Она совсем забыла об этой тетрадке: вот Женины первые буквы, первые написанные ею слова: «Мама… папа… Боря». Она в детстве любила брата как-то особенно нежно. Да и сейчас… Однако хватит думать об этом «сейчас»! Только о прошлом. Так легче… Вот две заводные лягушки. Бедные, давно уже без лапок! Этих лягушек Омелян когда-то подарил Борису и Зое. Какая же это была радость для Катерины Марковны! Сам вспомнил, что им исполнилось два годика, и купил две одинаковые игрушки. «Может, любит их? — думала. — Может, полюбит?»
А это? Развернула старенькое вышитое полотенце, в котором хранила кусок фанеры. На фанере этюд, написанный масляными красками. Светло-синее небо с темно-синими полосами туч. На светло-зеленом поле светло-синяя полоса шоссе, а на ней темно-зеленый автобус. Это он рисовал — отец Бориса и Зои, молодой неизвестный художник…
Катря познакомилась с ним в автобусе, когда работала кондукторшей на линии Электрозавод — Тракторострой. Потом во второй, и в третий раз, и еще множество раз садился к ней в машину уже нарочно. Часами ждал, лишь бы только попасть именно к ней. Его звали Олесем. Говорил, что хочет нарисовать ее портрет…

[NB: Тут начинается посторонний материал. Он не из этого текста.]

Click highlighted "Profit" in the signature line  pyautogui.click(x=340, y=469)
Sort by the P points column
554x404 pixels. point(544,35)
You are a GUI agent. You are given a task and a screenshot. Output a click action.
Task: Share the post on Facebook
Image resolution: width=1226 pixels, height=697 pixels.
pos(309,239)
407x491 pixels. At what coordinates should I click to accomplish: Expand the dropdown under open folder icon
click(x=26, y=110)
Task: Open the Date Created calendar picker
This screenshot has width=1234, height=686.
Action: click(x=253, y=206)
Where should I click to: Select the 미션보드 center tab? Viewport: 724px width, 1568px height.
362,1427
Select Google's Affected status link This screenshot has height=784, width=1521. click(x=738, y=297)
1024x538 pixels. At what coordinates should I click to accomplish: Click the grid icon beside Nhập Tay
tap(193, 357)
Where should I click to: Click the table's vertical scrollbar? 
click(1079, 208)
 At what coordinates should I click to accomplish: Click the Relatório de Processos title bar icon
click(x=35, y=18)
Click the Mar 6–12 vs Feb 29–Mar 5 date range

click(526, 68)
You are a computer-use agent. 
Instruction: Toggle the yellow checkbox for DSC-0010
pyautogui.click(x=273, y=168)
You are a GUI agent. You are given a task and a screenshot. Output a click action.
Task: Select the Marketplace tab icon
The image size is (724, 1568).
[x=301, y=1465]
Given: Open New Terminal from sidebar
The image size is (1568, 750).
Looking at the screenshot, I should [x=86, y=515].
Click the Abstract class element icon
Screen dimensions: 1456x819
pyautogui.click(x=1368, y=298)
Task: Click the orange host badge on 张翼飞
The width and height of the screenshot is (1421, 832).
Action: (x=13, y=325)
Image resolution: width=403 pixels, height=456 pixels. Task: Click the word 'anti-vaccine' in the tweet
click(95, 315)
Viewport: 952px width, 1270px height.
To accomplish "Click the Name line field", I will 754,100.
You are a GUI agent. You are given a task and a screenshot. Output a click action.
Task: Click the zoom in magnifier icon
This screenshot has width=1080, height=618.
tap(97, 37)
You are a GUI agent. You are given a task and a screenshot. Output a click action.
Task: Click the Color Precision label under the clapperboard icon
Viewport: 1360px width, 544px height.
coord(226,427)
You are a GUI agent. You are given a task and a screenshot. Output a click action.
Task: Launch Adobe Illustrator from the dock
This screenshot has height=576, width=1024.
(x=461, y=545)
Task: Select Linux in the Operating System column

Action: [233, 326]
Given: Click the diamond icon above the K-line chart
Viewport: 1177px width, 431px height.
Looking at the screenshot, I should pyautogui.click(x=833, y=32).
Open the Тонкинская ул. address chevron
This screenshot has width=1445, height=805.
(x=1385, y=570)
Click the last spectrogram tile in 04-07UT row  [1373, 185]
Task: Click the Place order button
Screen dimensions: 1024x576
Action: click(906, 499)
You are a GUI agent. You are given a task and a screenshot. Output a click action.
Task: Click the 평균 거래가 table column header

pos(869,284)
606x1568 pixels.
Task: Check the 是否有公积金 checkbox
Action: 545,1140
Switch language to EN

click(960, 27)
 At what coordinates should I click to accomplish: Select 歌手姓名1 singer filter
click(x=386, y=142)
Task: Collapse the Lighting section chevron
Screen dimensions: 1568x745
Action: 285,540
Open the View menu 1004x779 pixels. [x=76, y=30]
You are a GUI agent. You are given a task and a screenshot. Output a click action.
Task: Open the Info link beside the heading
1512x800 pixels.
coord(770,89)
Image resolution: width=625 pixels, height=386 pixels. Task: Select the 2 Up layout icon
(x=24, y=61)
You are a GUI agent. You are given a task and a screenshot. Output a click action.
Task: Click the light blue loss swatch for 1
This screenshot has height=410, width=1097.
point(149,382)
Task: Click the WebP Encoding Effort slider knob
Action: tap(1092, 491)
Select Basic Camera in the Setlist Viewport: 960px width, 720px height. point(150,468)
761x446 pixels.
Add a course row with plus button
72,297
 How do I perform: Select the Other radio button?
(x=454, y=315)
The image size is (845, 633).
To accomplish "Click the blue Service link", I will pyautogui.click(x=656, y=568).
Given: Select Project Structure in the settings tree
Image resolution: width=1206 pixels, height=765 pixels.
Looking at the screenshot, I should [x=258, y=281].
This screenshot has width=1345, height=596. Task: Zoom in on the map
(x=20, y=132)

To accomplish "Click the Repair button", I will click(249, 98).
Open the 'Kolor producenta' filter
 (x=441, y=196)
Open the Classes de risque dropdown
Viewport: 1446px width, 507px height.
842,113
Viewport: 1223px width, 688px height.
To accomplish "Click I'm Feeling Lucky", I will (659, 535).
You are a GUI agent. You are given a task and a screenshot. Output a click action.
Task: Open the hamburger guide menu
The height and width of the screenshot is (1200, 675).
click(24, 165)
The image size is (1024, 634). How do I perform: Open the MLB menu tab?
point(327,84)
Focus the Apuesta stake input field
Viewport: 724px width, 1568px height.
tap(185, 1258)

Катре он очень нравился, хотя долго молчала об этом. Полгода тянулась эта почти немая «любовь на колесах», как они потом называли ту пору. Один раз, когда уже было сказано все, Катря сдала смену, и они ушли за кагаты, вдоль Опытного поля. Оба волновались, будто чувствовали, что именно в этот вечер должно произойти то, что не могло уже не случиться. А тут еще сумерки, все синее и синее становилось, все тише. Все сильнее пахли маттиолы, манили к себе шуршащие копны… Хотел ли он жениться на ней? Наверно… Но они не успели подумать об этом. Какими нежными именами называл ее этот зеленоглазый паренек!.. И в тот же вечер его не стало на свете.